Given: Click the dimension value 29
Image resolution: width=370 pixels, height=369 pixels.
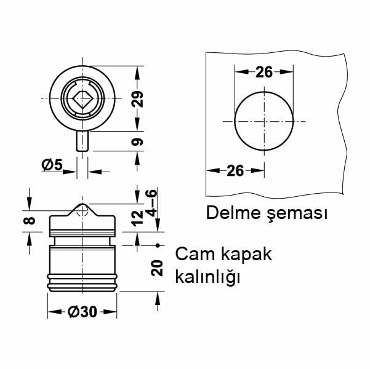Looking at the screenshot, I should [139, 99].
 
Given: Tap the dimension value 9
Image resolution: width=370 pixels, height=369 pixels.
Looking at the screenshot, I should [139, 142].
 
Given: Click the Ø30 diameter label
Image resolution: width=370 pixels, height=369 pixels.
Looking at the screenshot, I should [83, 312].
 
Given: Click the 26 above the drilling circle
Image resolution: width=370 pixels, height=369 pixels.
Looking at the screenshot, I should [263, 72].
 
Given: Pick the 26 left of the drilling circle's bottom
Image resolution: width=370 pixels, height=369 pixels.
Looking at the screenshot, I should [235, 170].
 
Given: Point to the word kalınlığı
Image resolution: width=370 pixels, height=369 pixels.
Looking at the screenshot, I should [206, 277].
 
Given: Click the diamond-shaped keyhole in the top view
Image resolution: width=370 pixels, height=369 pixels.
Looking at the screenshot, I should [81, 99].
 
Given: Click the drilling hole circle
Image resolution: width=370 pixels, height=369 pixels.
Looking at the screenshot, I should [263, 120].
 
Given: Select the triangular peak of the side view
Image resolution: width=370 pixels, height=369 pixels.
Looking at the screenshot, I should [82, 209].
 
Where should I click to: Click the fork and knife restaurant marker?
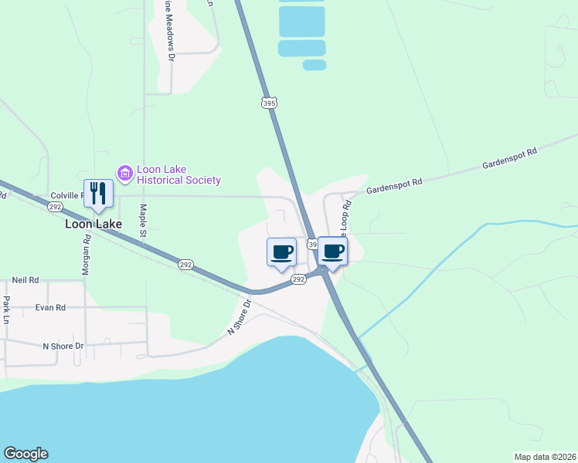point(98,193)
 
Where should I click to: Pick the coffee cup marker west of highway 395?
point(281,252)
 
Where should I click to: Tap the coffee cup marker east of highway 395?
point(332,251)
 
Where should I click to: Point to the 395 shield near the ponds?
point(269,103)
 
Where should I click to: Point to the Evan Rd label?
point(50,307)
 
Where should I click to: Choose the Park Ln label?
point(7,309)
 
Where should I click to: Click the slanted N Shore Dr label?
point(240,316)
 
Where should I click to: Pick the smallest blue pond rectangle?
point(314,65)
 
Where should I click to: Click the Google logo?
point(26,454)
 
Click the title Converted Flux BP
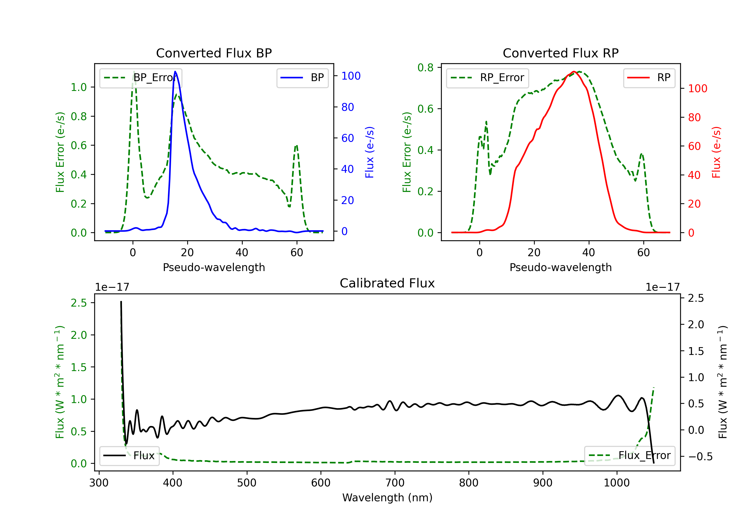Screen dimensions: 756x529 [x=214, y=53]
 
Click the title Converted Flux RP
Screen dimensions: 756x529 [x=560, y=53]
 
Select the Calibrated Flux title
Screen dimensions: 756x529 [x=387, y=283]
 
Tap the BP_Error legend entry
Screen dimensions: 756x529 [x=141, y=78]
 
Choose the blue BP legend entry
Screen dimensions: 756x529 [x=302, y=78]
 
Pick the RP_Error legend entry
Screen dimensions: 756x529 [x=487, y=78]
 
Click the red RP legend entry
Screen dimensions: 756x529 [x=649, y=78]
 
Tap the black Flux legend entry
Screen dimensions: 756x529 [x=129, y=456]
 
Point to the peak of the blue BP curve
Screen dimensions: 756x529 [x=175, y=72]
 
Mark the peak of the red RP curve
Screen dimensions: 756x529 [x=574, y=72]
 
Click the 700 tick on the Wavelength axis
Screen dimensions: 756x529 [x=395, y=483]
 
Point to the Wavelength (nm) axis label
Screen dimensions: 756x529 [x=387, y=498]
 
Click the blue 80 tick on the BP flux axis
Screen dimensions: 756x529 [x=348, y=107]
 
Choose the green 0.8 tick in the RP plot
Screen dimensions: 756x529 [x=425, y=68]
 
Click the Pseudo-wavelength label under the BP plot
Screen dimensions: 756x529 [x=214, y=267]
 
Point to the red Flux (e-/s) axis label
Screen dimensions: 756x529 [x=716, y=152]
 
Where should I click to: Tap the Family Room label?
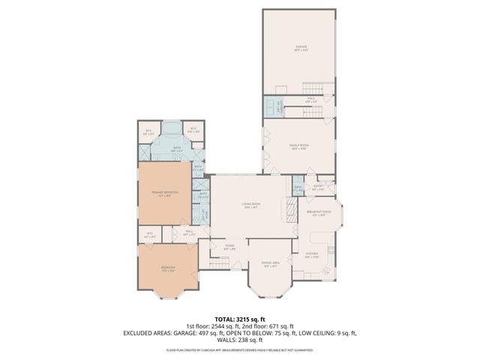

▶ _INSTRUCTIONS FOR THE TASK_
Copy out all of the items above word for word, leaving out the pictures.

▶ _RESULT OF THE EXERCISE_
Given: Click the dimension value 29
Image resolution: width=370 pixels, height=369 pixels.
Looking at the screenshot, I should [139, 99].
 
Given: Tap the dimension value 9
Image resolution: width=370 pixels, height=369 pixels.
Looking at the screenshot, I should [139, 142].
 
Given: Click the Ø30 diameter label
Image resolution: width=370 pixels, height=369 pixels.
Looking at the screenshot, I should [83, 312].
 
Given: Click the 26 above the drilling circle
Image resolution: width=370 pixels, height=369 pixels.
Looking at the screenshot, I should [263, 72].
 
Given: Pick the 26 left of the drilling circle's bottom
Image resolution: width=370 pixels, height=369 pixels.
Looking at the screenshot, I should [235, 170].
 
Given: Point to the word kalınlığı
Image resolution: width=370 pixels, height=369 pixels.
Looking at the screenshot, I should [206, 277].
 
Given: Click the diamond-shaped keyhole in the top view
Image resolution: width=370 pixels, height=369 pixels.
Looking at the screenshot, I should [81, 99].
 
Given: Click the drilling hole circle
Image resolution: width=370 pixels, height=369 pixels.
Looking at the screenshot, I should [263, 120].
 
Given: Select the triangular peak of the side view
Image resolution: width=370 pixels, height=369 pixels.
Looking at the screenshot, I should [82, 209].
 
Where should I click to: Click the fork and knife restaurant marker?
point(98,193)
 
Where should I click to: Pick the coffee cup marker west of highway 395?
point(281,252)
 
Where should I click to: Tap the coffee cup marker east of highway 395?
point(332,251)
 
Where should I click to: Point to the 395 shield near the ponds?
point(269,103)
 
Where should I click to: Point to the Evan Rd label?
point(50,307)
 
Where should I click to: Choose the Park Ln label?
point(7,309)
 
Where should I click to: Click the slanted N Shore Dr label?
point(240,316)
 
Where should I click to: Pick the smallest blue pond rectangle?
point(314,65)
 
Where should I click to: Click the Google logo?
point(26,454)
 
Click the title Converted Flux BP
Screen dimensions: 756x529 [x=214, y=53]
 
Click the title Converted Flux RP
Screen dimensions: 756x529 [x=560, y=53]
 
Select the Calibrated Flux title
Screen dimensions: 756x529 [x=387, y=283]
 
Tap the BP_Error legend entry
Screen dimensions: 756x529 [x=141, y=78]
 
Choose the blue BP legend entry
Screen dimensions: 756x529 [x=302, y=78]
 
Pick the RP_Error legend entry
Screen dimensions: 756x529 [x=487, y=78]
 
Click the red RP legend entry
Screen dimensions: 756x529 [x=649, y=78]
 
Tap the black Flux legend entry
Screen dimensions: 756x529 [x=129, y=456]
 
Point to the peak of the blue BP curve
Screen dimensions: 756x529 [x=175, y=72]
 
Mark the peak of the red RP curve
Screen dimensions: 756x529 [x=574, y=72]
 
Click the 700 tick on the Wavelength axis
Screen dimensions: 756x529 [x=395, y=483]
 
Point to the Wavelength (nm) axis label
Screen dimensions: 756x529 [x=387, y=498]
 
Click the blue 80 tick on the BP flux axis
Screen dimensions: 756x529 [x=348, y=107]
 
Choose the green 0.8 tick in the RP plot
Screen dimensions: 756x529 [x=425, y=68]
 
Click the Pseudo-wavelength label under the BP plot
Screen dimensions: 756x529 [x=214, y=267]
 
Point to the red Flux (e-/s) axis label
Screen dimensions: 756x529 [x=716, y=152]
 
Where should I click to: Tap the Family Room label?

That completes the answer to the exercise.